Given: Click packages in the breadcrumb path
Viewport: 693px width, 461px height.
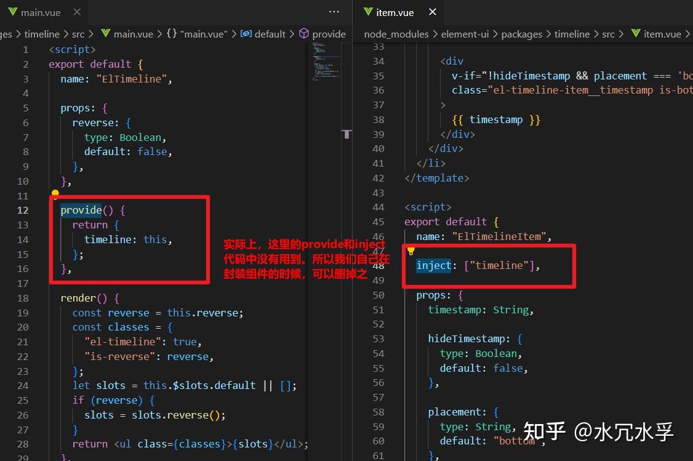Looking at the screenshot, I should [521, 34].
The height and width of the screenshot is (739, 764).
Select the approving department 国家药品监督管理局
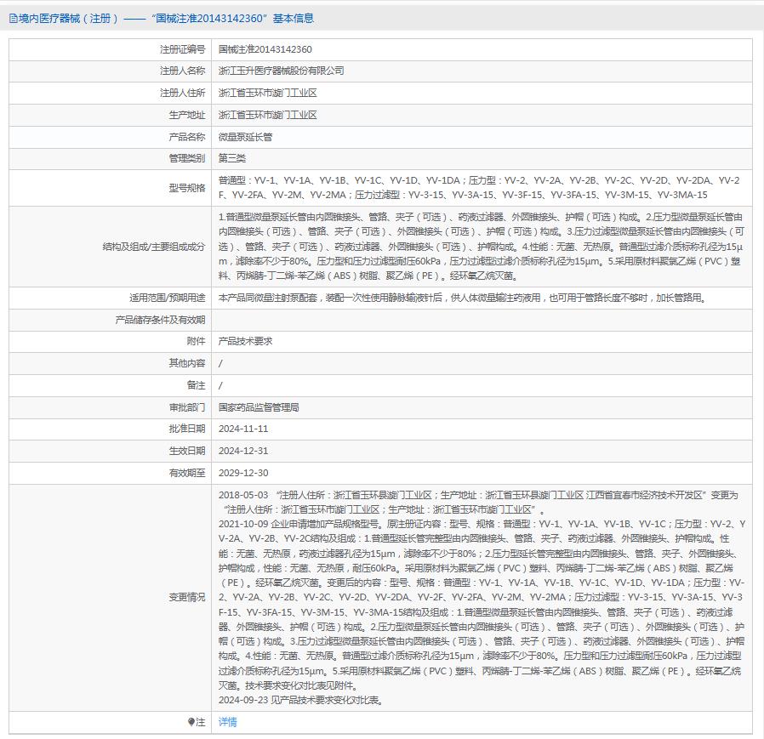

Try it: Without the pictures, write out the whole listing exactly as it appears.

Output:
Given: Click packages in the breadcrumb path
Viewport: 693px width, 461px height.
Looking at the screenshot, I should [521, 34].
The height and width of the screenshot is (739, 764).
Select the approving department 国家药品监督管理局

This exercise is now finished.